Jever „Der Historienkalender ist für mich ein wichtiger Jahresbegleiter. Ich habe alle Kalender seit 1949“, erzählt Horst Lüken aus Jever. Für die Ausgabe 2021 haben die Autoren die 1960er Jahre in den Fokus genommen und lassen ein spannendes Jahrzehnt Revue passieren. Den Schwerpunkt der Ausgaben auf die Zeitgeschichte der vergangenen Jahrzehnte auszurichten, hält Lüken für eine gelungene Idee. So bleibe der Nachwelt viel über die Entwicklung des Jeverlands nach dem Zweiten Weltkrieg erhalten, was sonst verloren ginge.

Gedächtnis der stadt

Das umfangreiche, 160 Seiten fassende Buch bietet wieder Einblicke in Historie und Aktuelles aus dem Jeverland und der Region. Geschichtliches und Unterhaltsames zu dokumentieren, ist mit „klasse Aufsätzen“ Verleger Robert Allmers auch für 2021 wieder gelungen. Das Jeversche Verlagshaus Brune-Mettcker konnte seinen 187. Jahrgang des Friesischen Jahrbuchs, das seit 1834 als Historienkalender erscheint, corona-bedingt im Forsthaus Upjever nicht vorstellen.

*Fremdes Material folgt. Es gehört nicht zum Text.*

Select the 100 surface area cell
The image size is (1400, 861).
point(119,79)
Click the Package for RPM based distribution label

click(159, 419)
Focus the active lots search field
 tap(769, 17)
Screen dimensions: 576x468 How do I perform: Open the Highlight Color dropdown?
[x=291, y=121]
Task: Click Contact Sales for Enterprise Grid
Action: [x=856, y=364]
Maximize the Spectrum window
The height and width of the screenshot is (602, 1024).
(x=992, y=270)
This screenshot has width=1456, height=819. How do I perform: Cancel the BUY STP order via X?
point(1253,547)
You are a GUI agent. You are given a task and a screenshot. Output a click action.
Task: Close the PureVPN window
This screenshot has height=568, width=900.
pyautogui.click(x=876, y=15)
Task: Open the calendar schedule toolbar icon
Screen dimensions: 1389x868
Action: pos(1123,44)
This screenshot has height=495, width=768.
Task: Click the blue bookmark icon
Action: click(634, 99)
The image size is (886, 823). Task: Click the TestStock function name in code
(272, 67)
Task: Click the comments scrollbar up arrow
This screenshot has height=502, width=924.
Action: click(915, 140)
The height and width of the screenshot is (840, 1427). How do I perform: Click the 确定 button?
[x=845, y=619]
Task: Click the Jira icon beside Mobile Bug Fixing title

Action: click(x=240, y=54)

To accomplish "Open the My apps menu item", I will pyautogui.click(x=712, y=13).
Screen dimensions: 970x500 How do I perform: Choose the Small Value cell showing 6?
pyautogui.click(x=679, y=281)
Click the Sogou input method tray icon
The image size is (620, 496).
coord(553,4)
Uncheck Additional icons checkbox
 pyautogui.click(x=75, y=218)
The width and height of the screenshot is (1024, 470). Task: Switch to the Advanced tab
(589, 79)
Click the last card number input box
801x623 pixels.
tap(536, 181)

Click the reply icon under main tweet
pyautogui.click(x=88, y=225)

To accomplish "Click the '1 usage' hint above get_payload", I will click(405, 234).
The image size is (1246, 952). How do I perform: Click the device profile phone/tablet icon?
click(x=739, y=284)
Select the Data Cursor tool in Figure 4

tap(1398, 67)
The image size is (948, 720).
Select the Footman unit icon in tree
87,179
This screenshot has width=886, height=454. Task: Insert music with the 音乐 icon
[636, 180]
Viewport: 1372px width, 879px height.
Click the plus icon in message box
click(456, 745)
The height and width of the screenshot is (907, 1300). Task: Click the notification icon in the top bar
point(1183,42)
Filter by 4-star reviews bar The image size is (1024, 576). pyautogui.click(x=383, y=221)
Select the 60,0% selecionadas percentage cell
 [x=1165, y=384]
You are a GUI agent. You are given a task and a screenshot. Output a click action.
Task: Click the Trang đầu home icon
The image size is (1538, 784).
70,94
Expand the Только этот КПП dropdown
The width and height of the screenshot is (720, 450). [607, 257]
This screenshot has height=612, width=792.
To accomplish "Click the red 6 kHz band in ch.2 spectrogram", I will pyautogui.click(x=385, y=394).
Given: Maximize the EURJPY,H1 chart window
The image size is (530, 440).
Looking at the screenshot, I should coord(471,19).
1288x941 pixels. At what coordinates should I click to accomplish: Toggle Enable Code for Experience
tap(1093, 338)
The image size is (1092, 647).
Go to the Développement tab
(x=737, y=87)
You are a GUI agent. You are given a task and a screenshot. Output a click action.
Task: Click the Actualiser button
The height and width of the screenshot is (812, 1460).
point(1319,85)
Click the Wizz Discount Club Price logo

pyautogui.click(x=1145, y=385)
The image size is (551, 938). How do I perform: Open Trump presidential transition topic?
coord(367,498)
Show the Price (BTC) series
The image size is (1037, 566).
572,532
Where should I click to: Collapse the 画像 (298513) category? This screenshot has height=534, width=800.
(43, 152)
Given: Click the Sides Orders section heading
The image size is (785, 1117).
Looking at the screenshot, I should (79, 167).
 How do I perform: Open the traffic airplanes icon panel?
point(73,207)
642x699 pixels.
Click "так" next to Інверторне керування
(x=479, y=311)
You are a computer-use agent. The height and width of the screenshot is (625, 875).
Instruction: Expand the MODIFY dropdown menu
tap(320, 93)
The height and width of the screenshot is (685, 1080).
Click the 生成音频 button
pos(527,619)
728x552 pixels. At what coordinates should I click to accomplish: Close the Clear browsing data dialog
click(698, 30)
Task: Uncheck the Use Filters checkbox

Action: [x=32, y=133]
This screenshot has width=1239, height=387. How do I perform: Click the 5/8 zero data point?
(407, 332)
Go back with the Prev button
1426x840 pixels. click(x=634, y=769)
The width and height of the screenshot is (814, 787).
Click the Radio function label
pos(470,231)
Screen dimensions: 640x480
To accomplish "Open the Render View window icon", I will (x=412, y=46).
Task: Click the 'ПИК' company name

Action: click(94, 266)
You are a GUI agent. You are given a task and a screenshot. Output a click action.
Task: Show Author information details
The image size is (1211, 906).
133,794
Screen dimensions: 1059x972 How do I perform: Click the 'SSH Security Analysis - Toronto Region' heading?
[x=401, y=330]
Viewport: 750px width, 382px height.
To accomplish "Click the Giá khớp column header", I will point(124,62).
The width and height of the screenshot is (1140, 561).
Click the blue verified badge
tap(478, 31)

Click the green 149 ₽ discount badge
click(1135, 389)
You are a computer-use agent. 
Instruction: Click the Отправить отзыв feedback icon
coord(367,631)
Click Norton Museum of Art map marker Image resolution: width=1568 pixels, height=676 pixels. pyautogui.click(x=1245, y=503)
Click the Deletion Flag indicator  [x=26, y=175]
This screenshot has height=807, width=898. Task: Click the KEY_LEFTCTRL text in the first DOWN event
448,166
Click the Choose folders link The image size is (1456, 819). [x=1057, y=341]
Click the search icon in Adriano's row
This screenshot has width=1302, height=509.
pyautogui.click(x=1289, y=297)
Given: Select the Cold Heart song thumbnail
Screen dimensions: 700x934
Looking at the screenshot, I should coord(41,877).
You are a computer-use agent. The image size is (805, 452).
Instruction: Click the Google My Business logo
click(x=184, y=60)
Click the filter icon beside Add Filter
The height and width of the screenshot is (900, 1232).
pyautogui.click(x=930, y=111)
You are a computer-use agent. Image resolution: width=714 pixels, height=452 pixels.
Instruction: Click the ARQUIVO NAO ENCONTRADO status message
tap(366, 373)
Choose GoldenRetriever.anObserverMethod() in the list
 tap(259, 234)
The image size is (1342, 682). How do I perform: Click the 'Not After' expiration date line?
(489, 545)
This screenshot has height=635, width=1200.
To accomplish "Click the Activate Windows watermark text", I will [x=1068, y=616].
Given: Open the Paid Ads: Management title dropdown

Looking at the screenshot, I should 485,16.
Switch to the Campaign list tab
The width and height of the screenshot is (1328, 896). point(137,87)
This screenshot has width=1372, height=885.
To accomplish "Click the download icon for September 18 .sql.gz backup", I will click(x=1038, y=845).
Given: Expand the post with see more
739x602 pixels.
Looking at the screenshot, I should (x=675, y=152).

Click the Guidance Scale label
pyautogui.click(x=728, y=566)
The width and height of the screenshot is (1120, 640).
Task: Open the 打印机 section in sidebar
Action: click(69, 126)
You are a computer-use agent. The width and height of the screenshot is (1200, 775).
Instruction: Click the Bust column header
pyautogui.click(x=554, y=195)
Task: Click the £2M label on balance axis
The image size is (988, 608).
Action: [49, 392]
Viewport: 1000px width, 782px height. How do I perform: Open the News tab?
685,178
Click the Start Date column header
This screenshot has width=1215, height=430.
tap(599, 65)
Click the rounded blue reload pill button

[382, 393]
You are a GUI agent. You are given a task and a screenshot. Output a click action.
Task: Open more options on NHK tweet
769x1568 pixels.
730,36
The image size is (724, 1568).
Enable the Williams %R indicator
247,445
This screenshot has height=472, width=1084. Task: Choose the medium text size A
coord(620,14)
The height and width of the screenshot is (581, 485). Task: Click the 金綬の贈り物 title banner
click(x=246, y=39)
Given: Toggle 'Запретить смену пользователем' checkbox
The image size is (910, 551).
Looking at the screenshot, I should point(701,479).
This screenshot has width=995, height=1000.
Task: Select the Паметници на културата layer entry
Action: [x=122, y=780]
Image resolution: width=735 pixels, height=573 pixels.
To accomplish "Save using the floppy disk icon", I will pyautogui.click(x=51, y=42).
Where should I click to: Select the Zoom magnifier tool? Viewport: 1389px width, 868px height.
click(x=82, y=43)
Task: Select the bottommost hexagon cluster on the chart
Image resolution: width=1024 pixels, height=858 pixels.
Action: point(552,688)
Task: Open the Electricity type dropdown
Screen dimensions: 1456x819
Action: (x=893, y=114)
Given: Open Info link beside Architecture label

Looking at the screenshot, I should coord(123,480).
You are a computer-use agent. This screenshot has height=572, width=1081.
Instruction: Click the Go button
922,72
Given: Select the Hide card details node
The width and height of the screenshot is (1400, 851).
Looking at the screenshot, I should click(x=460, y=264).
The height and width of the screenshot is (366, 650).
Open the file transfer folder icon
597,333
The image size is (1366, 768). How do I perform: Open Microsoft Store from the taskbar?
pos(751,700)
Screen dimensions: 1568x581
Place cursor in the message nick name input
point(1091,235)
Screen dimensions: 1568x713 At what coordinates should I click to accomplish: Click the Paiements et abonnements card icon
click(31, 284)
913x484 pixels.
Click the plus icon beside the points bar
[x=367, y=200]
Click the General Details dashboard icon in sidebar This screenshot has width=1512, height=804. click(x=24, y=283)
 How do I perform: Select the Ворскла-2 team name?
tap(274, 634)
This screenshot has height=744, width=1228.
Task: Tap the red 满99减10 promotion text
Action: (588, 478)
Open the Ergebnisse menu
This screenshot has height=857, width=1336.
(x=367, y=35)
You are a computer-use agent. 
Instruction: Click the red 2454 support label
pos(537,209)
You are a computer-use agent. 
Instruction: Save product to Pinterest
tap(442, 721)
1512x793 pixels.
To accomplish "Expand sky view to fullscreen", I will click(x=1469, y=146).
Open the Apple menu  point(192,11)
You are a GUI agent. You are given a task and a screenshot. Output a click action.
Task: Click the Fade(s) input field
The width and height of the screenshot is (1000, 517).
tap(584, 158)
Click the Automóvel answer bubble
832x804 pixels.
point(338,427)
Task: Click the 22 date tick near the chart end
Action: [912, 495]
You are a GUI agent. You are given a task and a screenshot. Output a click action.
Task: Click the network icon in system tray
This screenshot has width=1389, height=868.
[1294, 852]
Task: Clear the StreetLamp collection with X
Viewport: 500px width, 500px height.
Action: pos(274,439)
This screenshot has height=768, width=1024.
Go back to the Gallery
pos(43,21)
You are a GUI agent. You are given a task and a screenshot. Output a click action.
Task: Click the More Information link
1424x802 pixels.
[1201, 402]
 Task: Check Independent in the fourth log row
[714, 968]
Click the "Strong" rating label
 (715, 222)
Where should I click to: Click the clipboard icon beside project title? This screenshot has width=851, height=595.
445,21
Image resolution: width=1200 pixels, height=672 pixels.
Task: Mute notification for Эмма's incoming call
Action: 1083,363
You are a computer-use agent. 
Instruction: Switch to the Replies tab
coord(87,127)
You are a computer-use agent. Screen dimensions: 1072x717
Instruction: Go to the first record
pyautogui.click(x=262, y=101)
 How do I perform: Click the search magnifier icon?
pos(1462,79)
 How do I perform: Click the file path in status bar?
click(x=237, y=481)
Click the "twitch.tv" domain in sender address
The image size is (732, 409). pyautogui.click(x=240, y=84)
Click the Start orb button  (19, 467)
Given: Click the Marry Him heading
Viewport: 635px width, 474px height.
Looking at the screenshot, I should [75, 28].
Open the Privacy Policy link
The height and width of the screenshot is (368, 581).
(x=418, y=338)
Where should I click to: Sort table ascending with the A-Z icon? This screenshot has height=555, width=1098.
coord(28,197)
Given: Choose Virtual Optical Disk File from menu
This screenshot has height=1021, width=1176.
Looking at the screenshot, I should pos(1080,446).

Der lesenswerte Kalender ist ein weiterer Mosaikstein des „Gedächtnisses“ der Kreisstadt Jever und des Jeverlandes: eine bunte Mischung, die mit einem gelungenen Foto der Badenixe und historischen Autos die Zeit des Wandelns auf der Titelseite zeigt, so wie Karl-Heinz de Wall die 1960er Jahre in Friesland-Wilhelmshaven beschreibt.

Revolte am Gymnasium

Mit der zusammengefassten Heimat-Chronik lässt Andreas Kreye Begebenheiten Revue passieren, die im Zeitraum von August 2019 bis Juli 2020 passierten. Detlef Kiesé beschreibt das traditionsreiche Herrenbekleidungsgeschäft Dettmers an der Neuen Straße in Jever. An die griechischen Arbeitsmigranten in Roffhausen erinnert Dr. Hansjörg Zimmermann, und über die Rebellion am Mariengymnasium 1967/68 berichtet Jan Peters.

Eindrucksvoll beschreiben Hermann Peters und Bernd Coldewey die Sturmflutkatastrophe 1962. Hartwig Harms berichtet über die rund 100 Jahre Dampflokzeit auf Küsten- und Tidebahn. Die niederdeutsche Sprache findet mit originellen Texten von Christa Arntz und Hans-Jörg Beyer ihren Stellenwert.

 Der Kalender ist für 7,95 Euro im Handel und den Verlagsgeschäftsstellen erhältlich.